Vamos a jugar a un videojuego. Tu tienes un personaje al que no puedes controlar, solo guiar. Ese personaje decide a través de sus pensamientos todo lo que le ocurre en la vida pero él no lo sabe. Cada personaje es un Dios en potencia, tiene vidas infinitas y va evolucionando con el tiempo. Tú, como jugador, eres el conjunto de todos los personajes. Gracias a este juego vas a poder experimentarte a ti mismo. Sabrás lo que son las emociones, los sentimientos, las experiencias físicas y energéticas. Todo realizado en una realidad virtual que está programada para desconectarse porque si no, no podrías salir nunca de ella.
Cada personaje tiene libre albedrío para actuar a través del ego o a través de ti. Cada vez que actúe sobre el ego conocerá lo que es la dualidad. El bien y el mal, la belleza y la fealdad, la tristeza y alegría, riqueza y pobreza, dolor y gozo, miedo y placer… El ego vive de los problemas que tiene cada personaje. Estos problemas los crea a través de su interpretación de las cosas. Siempre errónea. El ego tiene vida propia a través de la mente del personaje y se sustenta en su condicionamiento. Cada vez que actúe a través de ti aprenderá a conocerse a si mismo y aumentar su poder.
Al existir tantísimos personajes, se dividen en diferentes culturas y zonas en las que vivir, cada grupo crea sus propias creencias, tradiciones, condicionamientos y opiniones de las cosas. El ego utilizará estos datos guardados en la memoria para utilizar el juicio, que a su vez crea la crítica y la queja. El ego actuará de este modo grupalmente sobre diferentes poblaciones para enfrentarlos entre ellos, también enfrentará a los personajes pertenecientes a cada grupo. El ego nunca está conforme con nada, si lo estuviera, desaparecería. El ego se alimenta de su depresión y su ansiedad. Cualquier huida del ego a través del ego les creará más ego. Hará todo lo posible por engañarlos.
Todos los personajes están conectados a nivel mental pero no lo saben. Establecen relaciones personales con las que aprender a superarlas. Si una situación se le repite en el tiempo a algún personaje es porque así te lo está pidiendo a ti. Tú concedes los deseos de lo que te piden tus personajes a través de sus pensamientos. Si un personaje no para de pensar que su casa es demasiado pequeña, tendrá una casa pequeña y además se rodeará de personajes que le recuerden lo pequeña que es.

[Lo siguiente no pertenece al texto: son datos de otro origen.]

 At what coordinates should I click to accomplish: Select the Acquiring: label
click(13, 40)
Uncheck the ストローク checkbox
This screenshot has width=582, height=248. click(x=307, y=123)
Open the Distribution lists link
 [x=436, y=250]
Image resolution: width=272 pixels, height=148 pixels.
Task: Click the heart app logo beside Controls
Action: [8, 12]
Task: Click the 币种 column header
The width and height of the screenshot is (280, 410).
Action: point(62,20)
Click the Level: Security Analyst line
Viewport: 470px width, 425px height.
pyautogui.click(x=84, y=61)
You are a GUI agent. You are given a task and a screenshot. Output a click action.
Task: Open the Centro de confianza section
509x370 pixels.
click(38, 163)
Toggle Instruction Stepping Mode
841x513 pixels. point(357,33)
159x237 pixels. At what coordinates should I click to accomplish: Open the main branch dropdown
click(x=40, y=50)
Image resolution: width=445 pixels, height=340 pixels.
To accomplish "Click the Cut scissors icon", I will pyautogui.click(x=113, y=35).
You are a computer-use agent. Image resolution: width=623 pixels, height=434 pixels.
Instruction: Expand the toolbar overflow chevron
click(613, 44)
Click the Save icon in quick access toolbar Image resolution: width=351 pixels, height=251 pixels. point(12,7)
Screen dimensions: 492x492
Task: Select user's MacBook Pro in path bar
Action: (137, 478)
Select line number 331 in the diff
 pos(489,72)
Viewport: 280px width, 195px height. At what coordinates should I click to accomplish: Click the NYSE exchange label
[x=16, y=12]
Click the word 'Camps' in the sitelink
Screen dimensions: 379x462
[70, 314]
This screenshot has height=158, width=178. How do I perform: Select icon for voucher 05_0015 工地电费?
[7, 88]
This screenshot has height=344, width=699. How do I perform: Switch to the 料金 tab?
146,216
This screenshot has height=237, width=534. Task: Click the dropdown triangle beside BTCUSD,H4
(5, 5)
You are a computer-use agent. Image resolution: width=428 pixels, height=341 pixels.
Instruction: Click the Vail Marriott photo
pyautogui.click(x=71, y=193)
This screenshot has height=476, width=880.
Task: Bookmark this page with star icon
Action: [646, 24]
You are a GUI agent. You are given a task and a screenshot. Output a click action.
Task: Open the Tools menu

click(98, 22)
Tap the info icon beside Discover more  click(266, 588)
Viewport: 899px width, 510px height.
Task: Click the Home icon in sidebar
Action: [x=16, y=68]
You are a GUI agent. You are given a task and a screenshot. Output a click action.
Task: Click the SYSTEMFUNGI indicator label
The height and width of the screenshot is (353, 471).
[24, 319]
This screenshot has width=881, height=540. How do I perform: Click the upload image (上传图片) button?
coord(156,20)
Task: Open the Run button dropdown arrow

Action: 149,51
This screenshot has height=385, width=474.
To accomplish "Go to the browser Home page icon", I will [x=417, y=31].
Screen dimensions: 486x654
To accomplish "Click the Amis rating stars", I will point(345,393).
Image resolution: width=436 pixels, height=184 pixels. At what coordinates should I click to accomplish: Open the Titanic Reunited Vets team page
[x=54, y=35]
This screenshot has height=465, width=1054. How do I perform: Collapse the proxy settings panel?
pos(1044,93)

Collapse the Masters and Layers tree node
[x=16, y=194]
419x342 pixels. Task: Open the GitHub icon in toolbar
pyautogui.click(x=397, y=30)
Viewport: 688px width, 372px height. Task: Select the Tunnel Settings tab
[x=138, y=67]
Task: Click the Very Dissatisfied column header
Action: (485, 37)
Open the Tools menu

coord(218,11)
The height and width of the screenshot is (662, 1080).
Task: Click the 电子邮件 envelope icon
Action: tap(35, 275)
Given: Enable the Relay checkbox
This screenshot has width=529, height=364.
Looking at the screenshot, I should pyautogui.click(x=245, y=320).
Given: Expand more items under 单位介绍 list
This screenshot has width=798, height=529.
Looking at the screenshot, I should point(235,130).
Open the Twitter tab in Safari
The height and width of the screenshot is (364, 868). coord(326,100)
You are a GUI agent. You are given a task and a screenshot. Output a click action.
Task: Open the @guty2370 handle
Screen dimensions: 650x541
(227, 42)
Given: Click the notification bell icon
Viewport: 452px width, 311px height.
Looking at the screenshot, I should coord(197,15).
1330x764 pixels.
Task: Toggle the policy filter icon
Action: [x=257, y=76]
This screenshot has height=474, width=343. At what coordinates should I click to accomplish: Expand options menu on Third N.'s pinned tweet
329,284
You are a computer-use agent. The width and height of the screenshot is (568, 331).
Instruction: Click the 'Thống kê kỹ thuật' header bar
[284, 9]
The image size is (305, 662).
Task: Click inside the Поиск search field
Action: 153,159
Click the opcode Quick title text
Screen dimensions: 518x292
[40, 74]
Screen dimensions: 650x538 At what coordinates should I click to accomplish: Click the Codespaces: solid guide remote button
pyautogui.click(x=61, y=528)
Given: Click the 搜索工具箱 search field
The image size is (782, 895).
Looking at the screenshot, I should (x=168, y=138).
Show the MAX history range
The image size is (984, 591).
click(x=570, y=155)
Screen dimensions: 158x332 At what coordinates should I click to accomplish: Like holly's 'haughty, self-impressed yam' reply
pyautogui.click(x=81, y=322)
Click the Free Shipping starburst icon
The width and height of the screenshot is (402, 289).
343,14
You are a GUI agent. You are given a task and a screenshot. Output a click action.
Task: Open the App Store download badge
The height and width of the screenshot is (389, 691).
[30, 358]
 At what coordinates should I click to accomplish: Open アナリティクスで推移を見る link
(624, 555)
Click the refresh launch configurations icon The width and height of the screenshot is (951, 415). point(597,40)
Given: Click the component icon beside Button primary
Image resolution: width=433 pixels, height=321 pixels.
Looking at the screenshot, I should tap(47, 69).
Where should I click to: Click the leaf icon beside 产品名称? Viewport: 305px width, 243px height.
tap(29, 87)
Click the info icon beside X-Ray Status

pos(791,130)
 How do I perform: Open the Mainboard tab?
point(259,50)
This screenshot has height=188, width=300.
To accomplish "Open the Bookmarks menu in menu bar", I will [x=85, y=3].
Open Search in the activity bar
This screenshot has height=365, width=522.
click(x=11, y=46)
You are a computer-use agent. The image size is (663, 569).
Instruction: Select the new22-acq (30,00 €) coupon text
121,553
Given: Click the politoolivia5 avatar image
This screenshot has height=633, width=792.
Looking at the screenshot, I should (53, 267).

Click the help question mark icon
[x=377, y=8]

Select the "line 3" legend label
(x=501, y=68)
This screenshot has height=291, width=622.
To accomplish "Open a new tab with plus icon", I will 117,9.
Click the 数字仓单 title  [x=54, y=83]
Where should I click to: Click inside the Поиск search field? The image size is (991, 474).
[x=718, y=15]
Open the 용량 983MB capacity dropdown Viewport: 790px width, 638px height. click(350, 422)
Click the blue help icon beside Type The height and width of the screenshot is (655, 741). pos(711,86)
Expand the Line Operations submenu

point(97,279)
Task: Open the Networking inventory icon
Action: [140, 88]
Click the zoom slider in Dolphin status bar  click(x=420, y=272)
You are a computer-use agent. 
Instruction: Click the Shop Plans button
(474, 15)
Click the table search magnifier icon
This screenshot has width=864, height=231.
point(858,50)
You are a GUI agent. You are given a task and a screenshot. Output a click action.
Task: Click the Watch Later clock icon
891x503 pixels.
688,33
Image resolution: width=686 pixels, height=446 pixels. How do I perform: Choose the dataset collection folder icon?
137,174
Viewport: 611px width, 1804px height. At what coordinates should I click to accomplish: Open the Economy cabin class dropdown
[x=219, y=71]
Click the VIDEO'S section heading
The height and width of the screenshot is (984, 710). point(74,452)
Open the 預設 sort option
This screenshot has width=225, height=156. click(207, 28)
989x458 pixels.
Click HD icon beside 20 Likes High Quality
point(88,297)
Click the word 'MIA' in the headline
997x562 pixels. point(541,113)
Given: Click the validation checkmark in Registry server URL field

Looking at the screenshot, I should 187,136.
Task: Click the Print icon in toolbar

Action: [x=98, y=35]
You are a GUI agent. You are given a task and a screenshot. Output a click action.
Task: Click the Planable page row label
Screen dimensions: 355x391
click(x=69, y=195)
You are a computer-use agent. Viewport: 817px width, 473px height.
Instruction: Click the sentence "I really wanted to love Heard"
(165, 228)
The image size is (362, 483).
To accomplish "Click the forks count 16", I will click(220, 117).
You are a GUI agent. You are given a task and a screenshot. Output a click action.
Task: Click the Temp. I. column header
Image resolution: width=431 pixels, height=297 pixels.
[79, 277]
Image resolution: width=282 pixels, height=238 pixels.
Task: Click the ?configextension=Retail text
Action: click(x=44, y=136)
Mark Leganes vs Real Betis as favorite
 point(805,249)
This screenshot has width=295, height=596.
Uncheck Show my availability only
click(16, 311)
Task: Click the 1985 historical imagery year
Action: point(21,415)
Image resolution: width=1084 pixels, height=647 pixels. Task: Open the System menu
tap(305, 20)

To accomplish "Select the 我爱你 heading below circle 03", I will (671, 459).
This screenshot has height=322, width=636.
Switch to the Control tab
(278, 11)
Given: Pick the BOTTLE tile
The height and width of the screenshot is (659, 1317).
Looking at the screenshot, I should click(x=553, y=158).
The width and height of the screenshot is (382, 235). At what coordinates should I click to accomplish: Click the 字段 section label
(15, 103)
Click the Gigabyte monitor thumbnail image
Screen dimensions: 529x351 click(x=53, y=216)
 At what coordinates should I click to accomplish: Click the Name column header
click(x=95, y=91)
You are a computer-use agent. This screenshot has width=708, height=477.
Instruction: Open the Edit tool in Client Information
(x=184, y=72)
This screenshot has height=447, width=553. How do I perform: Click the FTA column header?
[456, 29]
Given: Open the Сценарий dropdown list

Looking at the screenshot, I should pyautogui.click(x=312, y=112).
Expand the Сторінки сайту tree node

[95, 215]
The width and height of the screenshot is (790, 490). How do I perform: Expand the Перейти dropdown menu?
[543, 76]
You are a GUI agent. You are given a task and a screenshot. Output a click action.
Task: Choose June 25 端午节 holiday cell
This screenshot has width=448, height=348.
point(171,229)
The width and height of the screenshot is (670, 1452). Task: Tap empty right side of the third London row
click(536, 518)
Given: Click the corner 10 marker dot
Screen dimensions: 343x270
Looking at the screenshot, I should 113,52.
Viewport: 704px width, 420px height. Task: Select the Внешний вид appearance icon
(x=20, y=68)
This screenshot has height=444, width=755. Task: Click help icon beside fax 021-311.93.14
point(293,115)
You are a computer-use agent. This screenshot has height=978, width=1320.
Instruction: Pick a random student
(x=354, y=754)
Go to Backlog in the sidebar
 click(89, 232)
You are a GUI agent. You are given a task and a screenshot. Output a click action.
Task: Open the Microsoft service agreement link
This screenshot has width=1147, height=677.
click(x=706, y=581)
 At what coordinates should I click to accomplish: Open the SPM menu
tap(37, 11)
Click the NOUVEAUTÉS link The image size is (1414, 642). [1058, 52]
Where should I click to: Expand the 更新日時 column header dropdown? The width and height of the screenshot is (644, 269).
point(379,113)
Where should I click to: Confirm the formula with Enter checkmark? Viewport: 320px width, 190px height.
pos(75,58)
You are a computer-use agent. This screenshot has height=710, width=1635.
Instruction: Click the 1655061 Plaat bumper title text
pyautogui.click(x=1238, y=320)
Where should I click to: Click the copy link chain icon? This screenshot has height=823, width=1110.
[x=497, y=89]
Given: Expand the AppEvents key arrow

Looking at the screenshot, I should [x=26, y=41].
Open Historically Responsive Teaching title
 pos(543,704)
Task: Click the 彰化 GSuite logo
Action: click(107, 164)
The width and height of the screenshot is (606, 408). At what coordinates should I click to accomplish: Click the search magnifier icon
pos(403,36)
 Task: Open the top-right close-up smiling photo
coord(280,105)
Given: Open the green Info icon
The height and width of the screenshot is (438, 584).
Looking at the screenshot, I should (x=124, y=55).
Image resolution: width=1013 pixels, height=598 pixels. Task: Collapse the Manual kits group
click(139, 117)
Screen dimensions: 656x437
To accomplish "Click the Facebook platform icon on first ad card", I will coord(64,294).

El personaje ha de aprender a usar su poder. Mientras que no lo consiga, permanecerá en el juego que durará una eternidad. Tiene vidas infinitas, a cada vida nueva entra con la mente en blanco. Mientras actúe con el ego estará condenado a sufrir, mientras actúe a través de tu consejo irá aprendiendo a dominar su poder y por consiguiente a amar. Son dioses en potencia. También tienen capacidad de interactuar y crear en el juego para tener una vida mejor. Podrán crear a nivel físico y a nivel mental.
Para que cada personaje pueda comunicarse contigo, tiene que entender que él solo es un avatar más en el juego y que su mente está contaminada. Si comprende eso y detiene sus pensamientos recibirá mensajes tuyos de diversos modos. El modo de comunicación es el propio pensamiento del personaje. Aparecerán pensamientos que él deberá saber entender y diferenciar del ego, que querrá hacerse pasar por ti para no desaparecer. Cuanto más aprenda el personaje a eliminar el ego, más luchará este por sobrevivir. Hará todas las trampas posibles. Jugará muy sucio.
Otro tipo de comunicaciones serán a través de los sueños del personaje, que tendrá que aprender a navegar por ellos. También habrá sincronicidades y casualidades de todo tipo que el personaje tendrá que descifrar. Vivirá miles y miles de vidas en las que cumplirá todos sus deseos. Los deseos se traducen en miedos y placeres. Mientras se deje llevar por esto, seguirá en la rueda del juego infinitamente.
Tu misión es ayudar a todos los personajes que quieran ser ayudados. No puedes interferir en sus vidas si ellos no quieren. El premio es reencontrarse contigo y vivir el éxtasis infinito en el que te encuentras, para poder vivir más y más aventuras.